The Truth about Maori wards

Helen Clark's Labour Government (2001) introduced petition rights for Maori wards to protect voters against councils manipulating constitutional arrangements without mandates from their community.

When Local ElectoralAct (2001) introduced Maori wards because it involved changing the voting system to include the Maori roll, the same democratic constitutional safeguards were applied, mirroring Sections 27-34, which protected electors if councils decided to change the voting system between First Past the Post (FPP) and Single Transferable Vote (STV) without public consultation.

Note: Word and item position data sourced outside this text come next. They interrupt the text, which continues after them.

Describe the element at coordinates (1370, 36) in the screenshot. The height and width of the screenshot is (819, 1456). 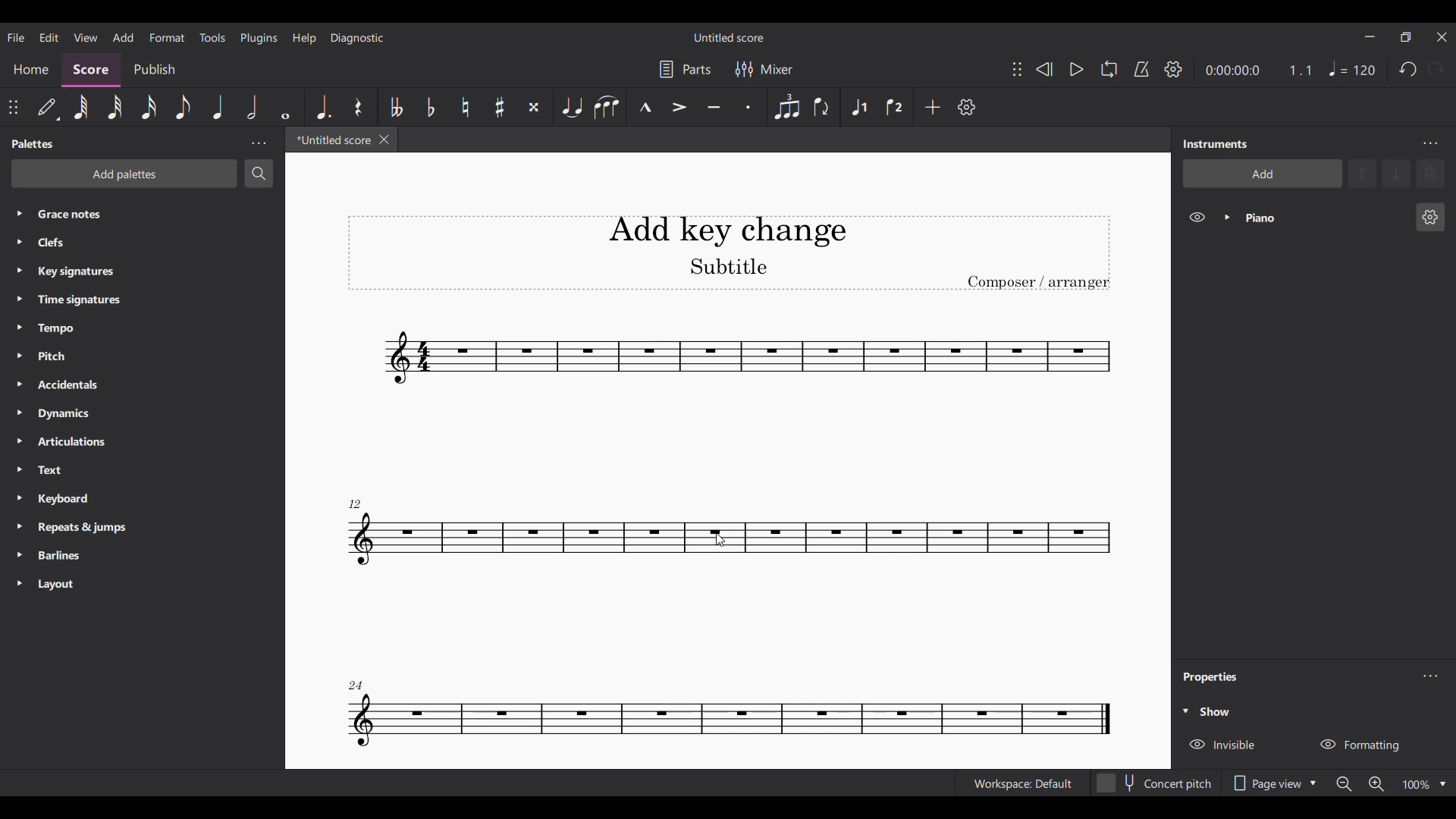
I see `Minimize` at that location.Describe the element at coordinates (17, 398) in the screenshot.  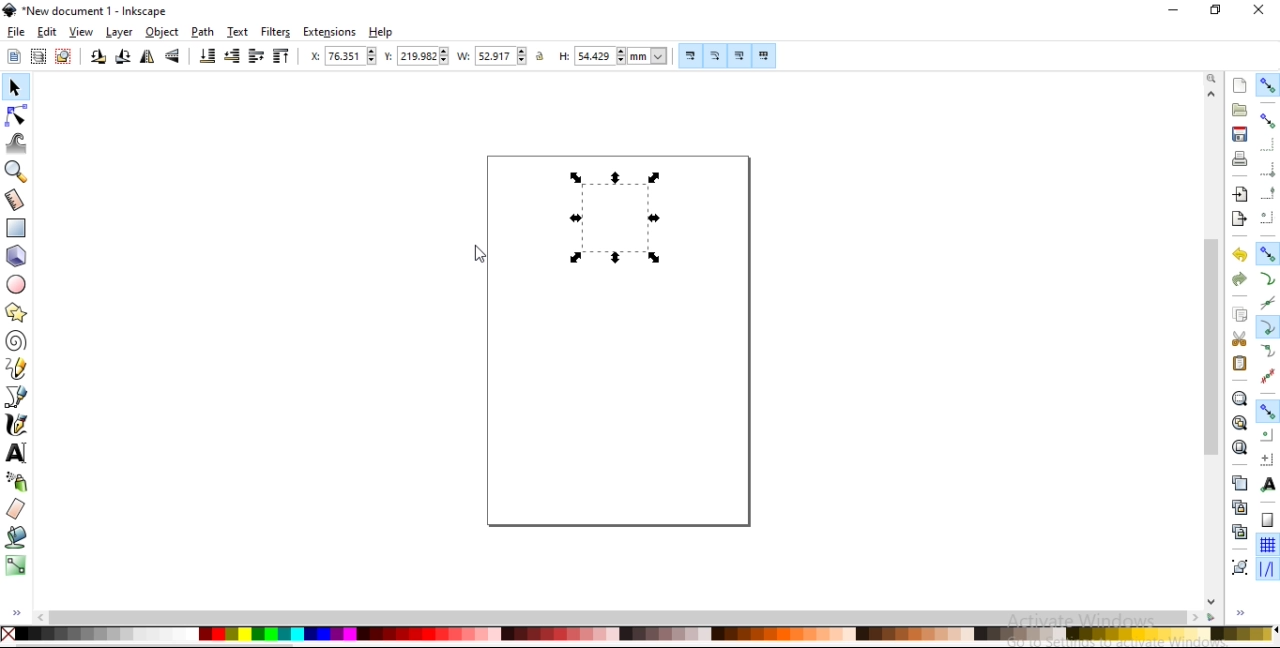
I see `draw bezier curves and straight lines` at that location. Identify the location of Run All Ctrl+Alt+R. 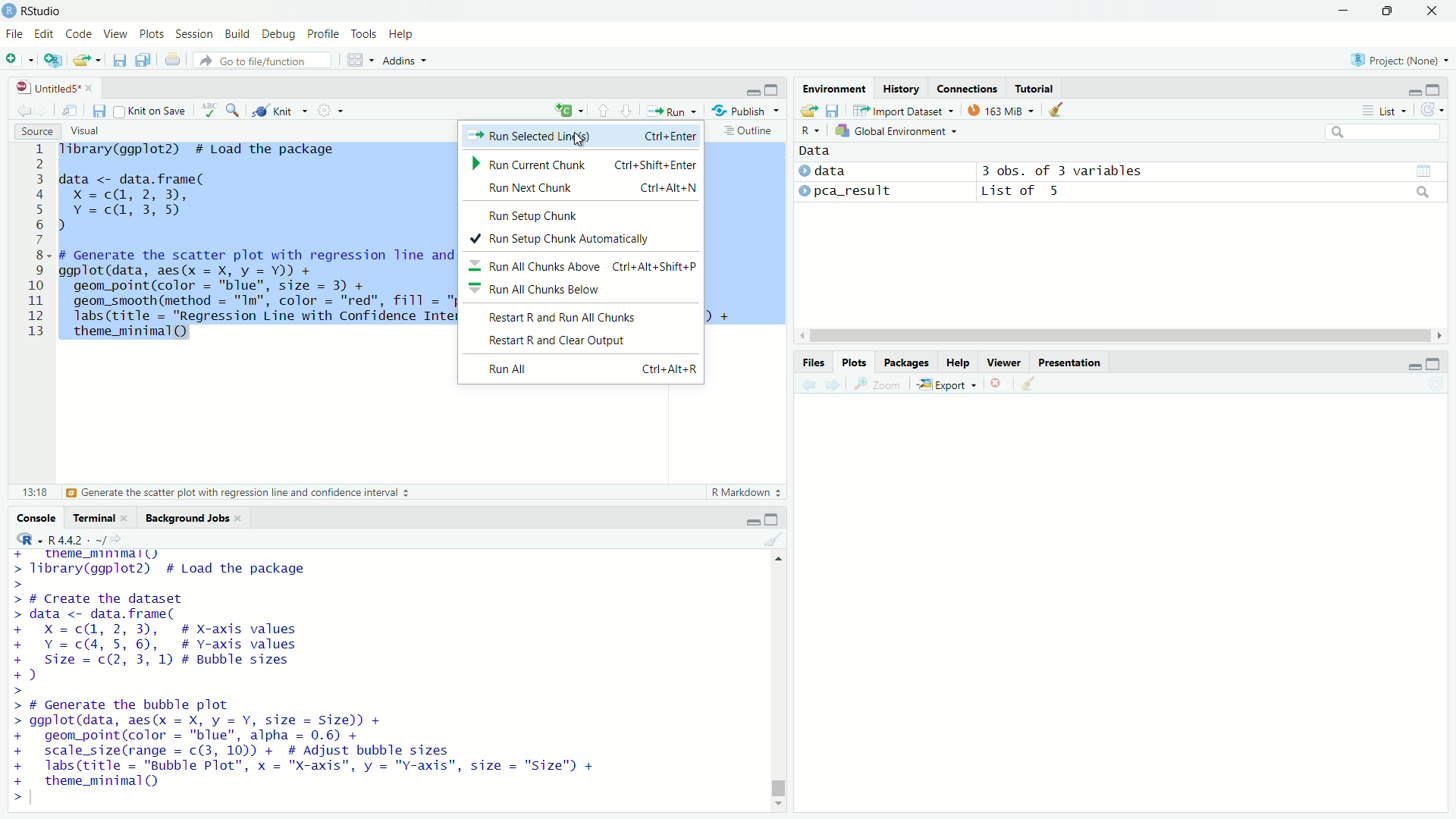
(582, 369).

Maori ward petition rights, in Sections 19ZA to 19ZH of the Local Electoral Act, mirror those under Sections 27-34, enabling electors to challenge council's decision under district-wide referendum with five percent voter support, via a petition. Currently the result binds council for the next two elections.

Helen Clark's ‘direct-democracy' veto only applies in situations where councils change voting systems without community consultation by switching between FPP and STV voting, or introducing Maori wards.

If councils decide to change ward boundaries, amalgamate wards, or remove wards entirely to have councillors elected ‘at large', the voting system wouldn't be changed so no petition rights.

Under NZ democracy it's unconstitutional for governing bodies to change voting systems without public consultation -that's why Helen Clark introduced petition safeguards protecting Kiwis' democratic rights and that's what Minister Mahuta and Maori sovereignty activists now want scrapped.